TV SPIELFILM: Wie enttäuscht waren Sie über den achten Platz, den Max im Mai 2004 beim Eurovision Song Contest in Istanbul belegt hat?

Stefan Raab: Ich war nicht enttäuscht im Sinne, eine Lebenschance vertan zu haben. Ich hatte nur gedacht, da wäre unter Umständen mehr drin gewesen. Man geht ja immer wieder mit der Illusion zum Eurovision Song Contest, dass dort nach musikalischen Gesichtspunkten entschieden wird. Das ist aber nicht so. Es hat eine musikalische Ostverlagerung stattgefunden.

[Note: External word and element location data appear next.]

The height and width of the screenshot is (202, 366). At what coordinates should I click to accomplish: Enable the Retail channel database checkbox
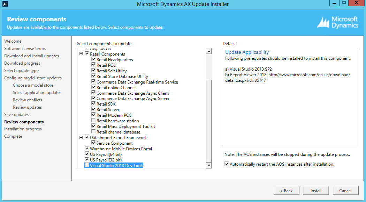pos(93,132)
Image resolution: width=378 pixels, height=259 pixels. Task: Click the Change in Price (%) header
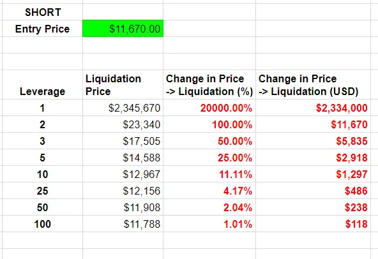point(209,85)
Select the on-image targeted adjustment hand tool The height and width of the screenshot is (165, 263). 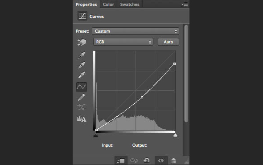click(x=82, y=42)
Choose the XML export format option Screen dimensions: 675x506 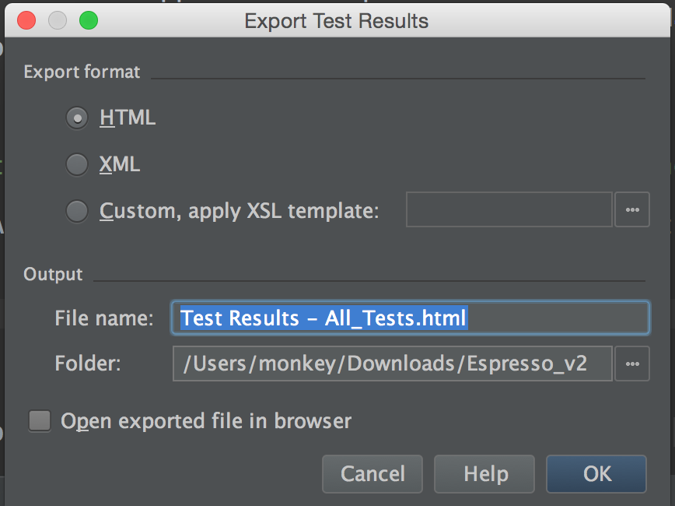coord(77,165)
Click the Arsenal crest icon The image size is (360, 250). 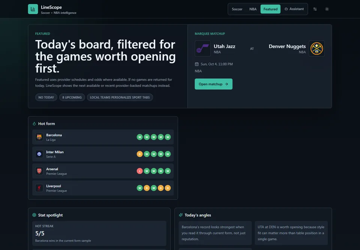[x=39, y=171]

TV SPIELFILM: Wie äußert sich die?

Stefan Raab: Der Grundgedanke des Grand Prix war ursprünglich, die vor 50 Jahren moderne westliche Popmusik miteinander zu messen. Das fing, glaube ich, an mit Deutschland, Frankreich, England, Benelux und Italien. Damals war es sieben oder acht Länder, die musikalisch eine ähnliche Popkulturtradition hatten. Jetzt sind so viele Länder im Osten dazu gekommen, die mit der westlichen Popmusikkultur überhaupt nichts zu tun haben. Der Sound wird immer orientalischer. Und natürlich hält der slawische Volksstrang da unten doch sehr stark zusammen. Das hat man auch immer wieder in den Moderationen gehört, wenn die russische Moderatorin sagte: "12 Punkte gehen an unsere slawischen Freunde aus..." Das ist schon sehr offensichtlich.

TV SPIELFILM: Welche Konsequenzen ziehen Sie daraus?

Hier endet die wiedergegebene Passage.